Pas revu depuis ans, « Blade » n'a pas si mal vieilli. Il garde une forme de singularité, d 'originalité dans son approche très « punk », très « high-tech » du vampirisme, assez violent sans être gratuit. Stephen Norrington ne s'en était d'ailleurs pas si mal sorti derrière la caméra et on ne pouvait imaginer son futur « bannissement » d'Hollywood suite à « La Ligue des gentlemen extraordinaires » cinq ans plus tard.
On sent que cela s'adresse surtout à un public adolescent, qu'il faut que ça bouge, fasse du bruit, dans une ambiance légèrement électro-futuriste très sombre, visuellement, mais aussi dans le regard assez pessimiste porté sur une société souvent déshumanisée, où l'on ne peut compter quasiment sur personne.
Évoluant dans un monde inquiétant où les succubes sont à la fois puissants, nombreux et cachés, notre héros, à l'ambiguïté pas trop mal exploitée, se révèle efficace dans le genre taiseux, sorte de guerrier solitaire dans une ambiance presque Film Noir (sans mauvais jeux de mots!!), légèrement western de temps à autre. De l'action mais pas trop non plus, relativement spectaculaire et sanglante, même si un réalisateur plus talentueux aurait sans doute pu offrir plus (Guillermo Del Toro ? Oh, wait!).

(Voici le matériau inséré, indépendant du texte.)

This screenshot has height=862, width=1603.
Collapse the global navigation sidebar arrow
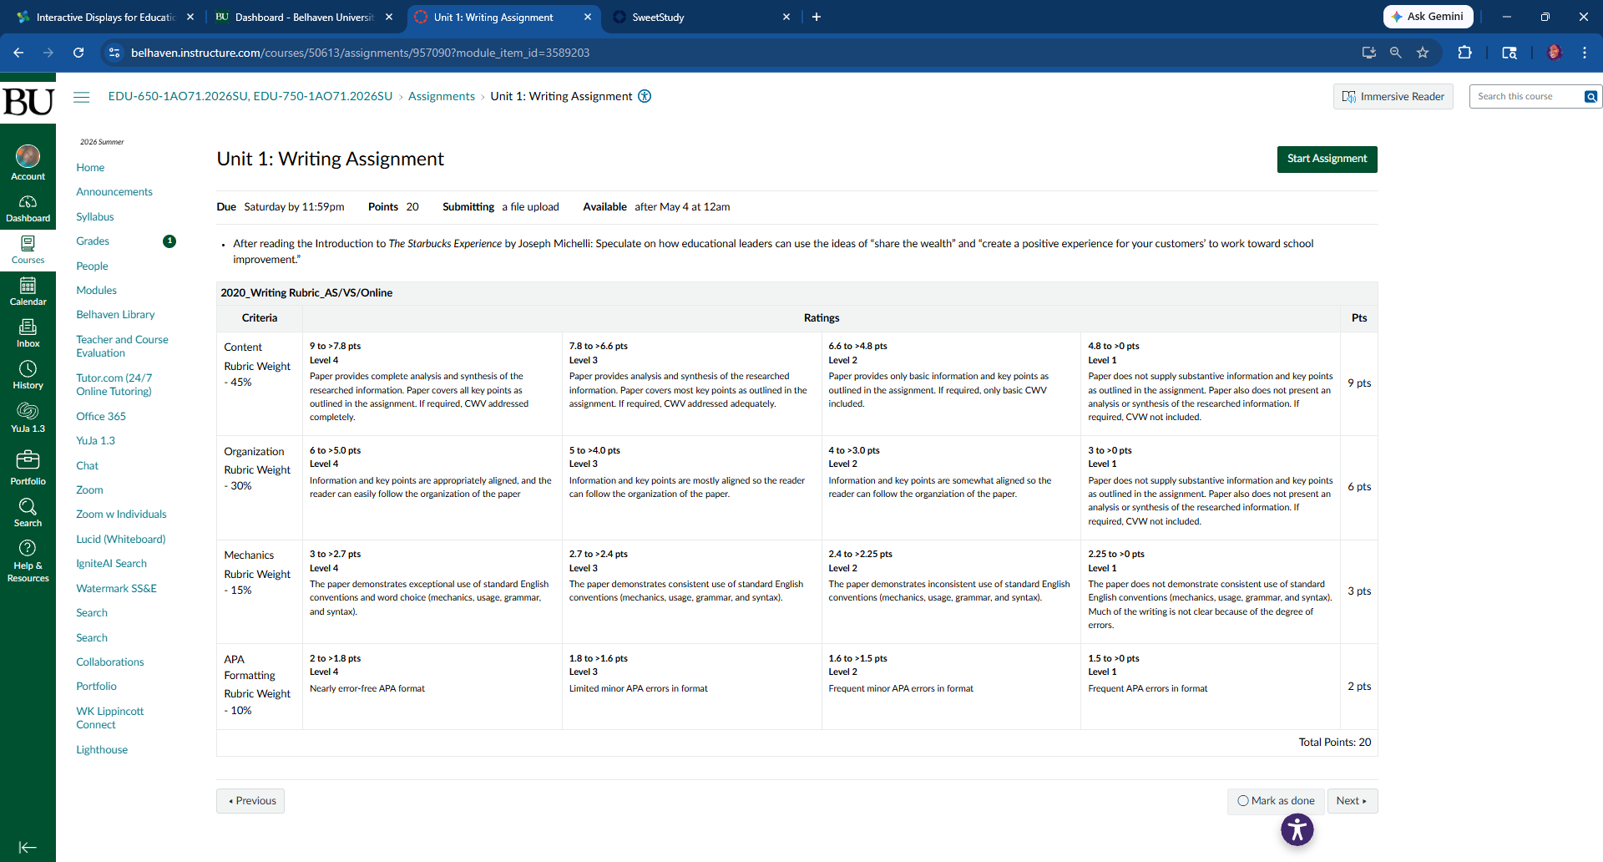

Face à Wesley Snipes, solide, Stephen Dorff offre une opposition satisfaisante en vampire cocaïnomane déséquilibré, violent et (très) dangereux, l'un des bons méchants « made in Marvel ». Sans oublier un rebondissement inattendu et franchement audacieux pour ce type de productions, de ceux qu'on aimerait voir plus souvent dans l'actuel MCU... Un peu bourrin, mais efficace.